AFL-automation Data System#
This page explains the Driver.data mechanism for serializing run/measurement/process data.
Core Concepts#
AFL-automation Drivers all contain an object called a DataPacket. This works something like a dictionary, and is a place to store metadata from a task run. At the end of a task, the contents of the DataPacket are saved to an underlying datastore, and the packet is reset.
“Resetting” the packet means, specifically, that all items in it that are not protected system keys or protected sample keys are deleted.
The DataPacket mechanism is designed primarily to communicate with a Tiled back-end server (AFL.automation.APIServer.data.DataTiled), but there is a reference implementation that saves to json instead (AFL.automation.APIServer.data.DataJSON) and a minimal no-op implementation AFL.automation.APIServer.data.DataTrashcan that behaves like a DataPacket without actually saving anything.
Sample Metadata#
Sample metadata is stored using a driver task set_sample.
The special feature of set_sample is that it will auto-assign a sample UUID if one is not provided. This sample UUID starts with SA-. The intent of the uuid is to enable cross-referencing between multiple servers.

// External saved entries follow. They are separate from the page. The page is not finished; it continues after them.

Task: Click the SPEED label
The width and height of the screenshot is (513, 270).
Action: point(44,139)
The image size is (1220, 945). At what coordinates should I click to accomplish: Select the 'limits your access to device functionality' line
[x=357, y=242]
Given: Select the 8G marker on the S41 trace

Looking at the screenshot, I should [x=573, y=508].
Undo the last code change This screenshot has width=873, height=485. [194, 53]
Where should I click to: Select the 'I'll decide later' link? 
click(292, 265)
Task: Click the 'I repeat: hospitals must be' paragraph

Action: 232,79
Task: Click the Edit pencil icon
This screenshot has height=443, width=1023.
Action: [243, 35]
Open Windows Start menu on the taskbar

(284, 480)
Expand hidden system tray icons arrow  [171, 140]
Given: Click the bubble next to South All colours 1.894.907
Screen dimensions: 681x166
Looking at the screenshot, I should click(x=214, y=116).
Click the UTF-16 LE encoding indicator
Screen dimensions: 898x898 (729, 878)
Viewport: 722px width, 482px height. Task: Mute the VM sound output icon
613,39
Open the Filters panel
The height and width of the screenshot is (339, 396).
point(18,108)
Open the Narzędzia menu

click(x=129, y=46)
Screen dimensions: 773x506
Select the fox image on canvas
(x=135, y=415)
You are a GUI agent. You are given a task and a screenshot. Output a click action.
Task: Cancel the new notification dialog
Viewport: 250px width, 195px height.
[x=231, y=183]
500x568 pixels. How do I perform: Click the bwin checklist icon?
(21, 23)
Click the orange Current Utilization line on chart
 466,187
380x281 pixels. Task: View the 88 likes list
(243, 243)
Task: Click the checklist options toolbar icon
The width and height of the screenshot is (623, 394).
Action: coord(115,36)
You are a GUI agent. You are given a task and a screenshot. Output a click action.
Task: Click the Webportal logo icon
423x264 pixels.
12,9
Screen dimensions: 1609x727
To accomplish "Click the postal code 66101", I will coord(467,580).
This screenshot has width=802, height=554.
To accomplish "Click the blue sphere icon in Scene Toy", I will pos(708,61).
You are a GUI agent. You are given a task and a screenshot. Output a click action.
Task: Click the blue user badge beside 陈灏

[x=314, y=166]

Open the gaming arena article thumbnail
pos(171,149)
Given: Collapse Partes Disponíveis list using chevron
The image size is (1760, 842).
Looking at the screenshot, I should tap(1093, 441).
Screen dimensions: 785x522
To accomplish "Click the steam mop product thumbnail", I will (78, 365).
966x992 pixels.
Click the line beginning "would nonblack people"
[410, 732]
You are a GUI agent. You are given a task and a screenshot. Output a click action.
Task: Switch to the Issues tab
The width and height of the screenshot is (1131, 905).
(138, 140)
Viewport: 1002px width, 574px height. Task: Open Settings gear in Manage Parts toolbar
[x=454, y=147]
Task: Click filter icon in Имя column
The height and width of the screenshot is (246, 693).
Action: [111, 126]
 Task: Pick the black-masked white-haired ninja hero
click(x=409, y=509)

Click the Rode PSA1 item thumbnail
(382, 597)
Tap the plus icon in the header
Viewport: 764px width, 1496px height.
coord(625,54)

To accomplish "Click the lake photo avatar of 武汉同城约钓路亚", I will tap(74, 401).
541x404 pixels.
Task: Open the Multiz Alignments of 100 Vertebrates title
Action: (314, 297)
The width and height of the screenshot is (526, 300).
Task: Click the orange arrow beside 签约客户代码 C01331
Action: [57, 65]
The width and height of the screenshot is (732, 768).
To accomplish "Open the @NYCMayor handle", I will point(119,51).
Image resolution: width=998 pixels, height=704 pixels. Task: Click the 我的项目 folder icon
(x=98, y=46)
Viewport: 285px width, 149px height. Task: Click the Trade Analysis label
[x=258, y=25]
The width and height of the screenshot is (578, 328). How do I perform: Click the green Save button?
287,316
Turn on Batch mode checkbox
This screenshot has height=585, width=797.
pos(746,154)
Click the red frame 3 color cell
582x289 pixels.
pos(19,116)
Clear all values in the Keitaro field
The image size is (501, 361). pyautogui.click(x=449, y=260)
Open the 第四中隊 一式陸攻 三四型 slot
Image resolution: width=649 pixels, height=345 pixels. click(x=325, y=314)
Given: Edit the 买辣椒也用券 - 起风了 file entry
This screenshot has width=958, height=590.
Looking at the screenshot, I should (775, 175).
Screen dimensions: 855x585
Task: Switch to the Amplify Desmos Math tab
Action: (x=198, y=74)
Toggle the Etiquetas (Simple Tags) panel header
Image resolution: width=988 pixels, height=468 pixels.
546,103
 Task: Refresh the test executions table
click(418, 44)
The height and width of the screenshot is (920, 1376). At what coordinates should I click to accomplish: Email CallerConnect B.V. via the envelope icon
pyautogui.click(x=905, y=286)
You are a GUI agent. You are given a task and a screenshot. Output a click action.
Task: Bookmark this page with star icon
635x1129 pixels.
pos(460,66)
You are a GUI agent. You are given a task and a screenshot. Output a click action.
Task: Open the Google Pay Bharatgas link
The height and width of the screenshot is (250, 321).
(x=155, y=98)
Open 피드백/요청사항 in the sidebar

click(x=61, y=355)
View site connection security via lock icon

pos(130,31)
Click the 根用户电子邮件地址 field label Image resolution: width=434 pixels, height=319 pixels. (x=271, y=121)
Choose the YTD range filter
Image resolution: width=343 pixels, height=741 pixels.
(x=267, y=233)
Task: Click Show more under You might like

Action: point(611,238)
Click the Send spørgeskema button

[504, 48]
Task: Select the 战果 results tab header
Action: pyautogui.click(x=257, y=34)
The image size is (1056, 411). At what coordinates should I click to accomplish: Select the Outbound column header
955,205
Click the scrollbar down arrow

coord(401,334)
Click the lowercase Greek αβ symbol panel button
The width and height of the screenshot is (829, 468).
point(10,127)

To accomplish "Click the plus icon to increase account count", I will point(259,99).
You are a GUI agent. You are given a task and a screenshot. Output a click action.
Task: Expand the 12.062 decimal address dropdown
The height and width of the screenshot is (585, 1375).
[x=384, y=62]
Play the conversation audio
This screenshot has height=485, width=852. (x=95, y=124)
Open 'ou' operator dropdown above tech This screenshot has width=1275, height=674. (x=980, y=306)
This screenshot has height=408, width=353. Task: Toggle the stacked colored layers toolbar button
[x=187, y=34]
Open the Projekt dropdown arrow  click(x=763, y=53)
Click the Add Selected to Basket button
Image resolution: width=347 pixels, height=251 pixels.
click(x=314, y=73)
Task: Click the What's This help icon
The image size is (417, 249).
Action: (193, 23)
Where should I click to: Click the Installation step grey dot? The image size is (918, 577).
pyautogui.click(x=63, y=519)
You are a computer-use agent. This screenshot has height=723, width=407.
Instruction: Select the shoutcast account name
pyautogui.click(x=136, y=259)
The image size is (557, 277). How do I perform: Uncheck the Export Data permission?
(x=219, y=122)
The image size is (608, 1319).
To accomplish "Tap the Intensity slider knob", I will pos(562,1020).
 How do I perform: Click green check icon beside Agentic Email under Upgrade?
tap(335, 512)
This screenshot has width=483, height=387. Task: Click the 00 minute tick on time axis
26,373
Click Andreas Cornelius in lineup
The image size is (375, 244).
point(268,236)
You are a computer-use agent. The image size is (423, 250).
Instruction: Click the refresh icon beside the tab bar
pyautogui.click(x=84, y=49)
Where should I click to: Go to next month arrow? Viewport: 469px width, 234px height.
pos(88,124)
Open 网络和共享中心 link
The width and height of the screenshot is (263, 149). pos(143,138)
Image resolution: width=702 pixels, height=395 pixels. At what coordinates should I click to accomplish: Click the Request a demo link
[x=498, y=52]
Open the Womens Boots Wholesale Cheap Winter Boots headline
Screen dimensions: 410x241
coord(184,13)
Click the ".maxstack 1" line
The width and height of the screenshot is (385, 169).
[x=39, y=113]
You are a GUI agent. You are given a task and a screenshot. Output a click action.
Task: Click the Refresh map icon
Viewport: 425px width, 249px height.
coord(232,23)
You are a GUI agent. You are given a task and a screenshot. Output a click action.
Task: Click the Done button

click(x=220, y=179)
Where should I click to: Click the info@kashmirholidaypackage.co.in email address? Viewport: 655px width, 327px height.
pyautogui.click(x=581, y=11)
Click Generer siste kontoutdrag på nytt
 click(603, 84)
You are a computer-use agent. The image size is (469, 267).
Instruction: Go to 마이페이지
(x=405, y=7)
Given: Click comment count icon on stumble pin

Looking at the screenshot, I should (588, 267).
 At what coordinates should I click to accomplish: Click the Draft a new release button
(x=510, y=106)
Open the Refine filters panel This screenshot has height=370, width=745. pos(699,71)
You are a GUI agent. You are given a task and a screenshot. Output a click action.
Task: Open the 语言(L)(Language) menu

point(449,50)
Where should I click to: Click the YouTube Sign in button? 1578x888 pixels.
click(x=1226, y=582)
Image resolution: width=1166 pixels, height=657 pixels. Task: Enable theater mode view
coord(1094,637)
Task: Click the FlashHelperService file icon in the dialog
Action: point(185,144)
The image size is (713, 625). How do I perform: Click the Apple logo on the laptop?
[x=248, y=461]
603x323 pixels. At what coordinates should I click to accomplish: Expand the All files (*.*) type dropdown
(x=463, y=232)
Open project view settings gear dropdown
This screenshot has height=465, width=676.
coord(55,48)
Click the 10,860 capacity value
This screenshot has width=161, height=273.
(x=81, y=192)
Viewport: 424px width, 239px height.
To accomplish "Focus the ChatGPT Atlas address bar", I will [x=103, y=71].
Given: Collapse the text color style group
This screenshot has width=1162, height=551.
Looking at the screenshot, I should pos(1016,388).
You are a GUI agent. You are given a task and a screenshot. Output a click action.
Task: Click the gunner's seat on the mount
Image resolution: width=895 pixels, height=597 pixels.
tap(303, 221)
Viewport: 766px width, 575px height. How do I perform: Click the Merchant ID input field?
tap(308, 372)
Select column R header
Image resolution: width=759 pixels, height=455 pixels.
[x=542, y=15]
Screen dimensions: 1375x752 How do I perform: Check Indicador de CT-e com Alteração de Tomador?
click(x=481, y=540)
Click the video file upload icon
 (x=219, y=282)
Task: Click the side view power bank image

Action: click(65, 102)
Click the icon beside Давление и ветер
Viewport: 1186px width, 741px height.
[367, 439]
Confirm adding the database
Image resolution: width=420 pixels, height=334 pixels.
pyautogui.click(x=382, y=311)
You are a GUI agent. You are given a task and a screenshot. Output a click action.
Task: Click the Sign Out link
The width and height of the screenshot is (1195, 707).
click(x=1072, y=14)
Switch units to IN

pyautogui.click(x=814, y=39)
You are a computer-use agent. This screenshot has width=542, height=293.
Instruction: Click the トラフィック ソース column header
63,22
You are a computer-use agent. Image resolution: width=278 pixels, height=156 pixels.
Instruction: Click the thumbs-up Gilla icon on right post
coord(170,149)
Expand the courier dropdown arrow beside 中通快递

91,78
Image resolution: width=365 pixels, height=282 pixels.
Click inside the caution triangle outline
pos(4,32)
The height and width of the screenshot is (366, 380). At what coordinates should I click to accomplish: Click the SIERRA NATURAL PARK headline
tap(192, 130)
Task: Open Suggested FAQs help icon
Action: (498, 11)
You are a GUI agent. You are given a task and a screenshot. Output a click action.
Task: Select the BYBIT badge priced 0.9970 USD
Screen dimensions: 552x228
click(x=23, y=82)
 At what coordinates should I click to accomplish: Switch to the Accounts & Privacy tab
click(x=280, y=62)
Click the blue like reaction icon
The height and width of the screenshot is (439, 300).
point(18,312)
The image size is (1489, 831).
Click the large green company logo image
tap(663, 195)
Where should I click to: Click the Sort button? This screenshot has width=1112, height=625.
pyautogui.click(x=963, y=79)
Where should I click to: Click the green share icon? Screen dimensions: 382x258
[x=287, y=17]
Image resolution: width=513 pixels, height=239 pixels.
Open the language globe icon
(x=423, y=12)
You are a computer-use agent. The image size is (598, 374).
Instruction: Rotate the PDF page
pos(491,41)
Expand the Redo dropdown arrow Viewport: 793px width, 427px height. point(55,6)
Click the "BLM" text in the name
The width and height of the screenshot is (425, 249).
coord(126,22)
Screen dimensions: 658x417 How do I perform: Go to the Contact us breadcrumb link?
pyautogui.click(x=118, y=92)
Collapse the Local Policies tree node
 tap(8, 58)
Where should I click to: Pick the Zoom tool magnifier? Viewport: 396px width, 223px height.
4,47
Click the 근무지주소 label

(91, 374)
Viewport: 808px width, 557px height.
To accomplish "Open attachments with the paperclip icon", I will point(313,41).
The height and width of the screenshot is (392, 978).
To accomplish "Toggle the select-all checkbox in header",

As a practical example, in an AFL platform, the OrchestratorServer will begin its sample processing by assigning a sample UUID with the information of the sample (name, composition, AL campaign name, AL components). The return from this task is then passed as __input__ to all other servers it knows about, ensuring the same uuid is used for all transactions on a given sample. Because set_sample is a queued task, state is preserved; i.e, the update will only occur at the moment the task executes avoiding race conditions.
System Metadata#
Less unique to say here. The system metadata include the AFL-automation version, driver name, system serial.